The second section explored the work of poet Yin Lichuan, who worked closely with the avant garde Lower Body Writing Group in the early 2000s. Many of her poems address female sexuality. “Her work is so straightforward and raunchy that it would have been unpublishable through normal channels, yet the internet provided a platform where her avant-garde poetry found a welcome home and fanbase,” Ben says.
The third and final section of the thesis addressed the multi-media work of Xia Yu, a Taiwanese native who works both online and in print, and who has experimented with Chinese-English translation machines.
Prof. Jing Jiang [Chinese 2006–] served as Ben’s thesis advisor. “Through this whole process, Jing was my steadfast rock,” Ben says. “Her willingness to let me run wild with crazy ideas, and simultaneous ability to point out the specific points I needed to work harder on, never ceased to amaze me.”

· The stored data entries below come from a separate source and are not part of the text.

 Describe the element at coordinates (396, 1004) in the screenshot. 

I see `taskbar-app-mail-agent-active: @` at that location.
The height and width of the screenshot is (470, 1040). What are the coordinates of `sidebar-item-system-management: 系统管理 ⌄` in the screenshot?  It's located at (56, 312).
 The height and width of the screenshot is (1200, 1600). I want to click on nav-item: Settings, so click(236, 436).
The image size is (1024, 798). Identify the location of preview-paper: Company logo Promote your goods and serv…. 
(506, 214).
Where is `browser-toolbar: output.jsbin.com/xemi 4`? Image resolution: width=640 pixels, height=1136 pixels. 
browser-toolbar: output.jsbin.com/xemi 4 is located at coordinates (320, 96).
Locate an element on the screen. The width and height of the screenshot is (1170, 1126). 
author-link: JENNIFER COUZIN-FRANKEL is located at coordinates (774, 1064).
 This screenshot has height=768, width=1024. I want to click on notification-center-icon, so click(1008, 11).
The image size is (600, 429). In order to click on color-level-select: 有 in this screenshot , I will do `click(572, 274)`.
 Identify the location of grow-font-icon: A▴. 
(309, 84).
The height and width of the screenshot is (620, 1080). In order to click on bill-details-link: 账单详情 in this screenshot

According to Prof. Jiang, Ben’s thesis was a “brilliant combination of three traits: a historian’s sense of mission, a translator’s delight, and a budding literary scholar’s open-minded and original rethinking of the category of literature in the digital age.” The thesis also impressed Prof. Hyong Rhew [Chinese 1988–], who sat on the orals board. “Ben chose the most unstable topic, poetry in cyber-space,” Prof. Rhew says, “and that was the best and the most challenging way to ask basic, but very important questions, including the definition of literature.”
“My favorite part about the thesis process was the sheer variety of material I was able to translate and present,” Ben told us. “I translated everything from poetry to academic writing, from blog posts to magazine entries, from song lyrics to opinion essays. It was fulfilling and thrilling to be able to put my three years of Chinese training to a really difficult problem.”
As for postgraduate plans, Ben might attend graduate school at Nanjing University this fall. Or they could travel to Japan to learn Japanese. For now, Ben is in Taiwan. “I honestly don’t know what will happen come September,” they say. “Which is scary and fun.”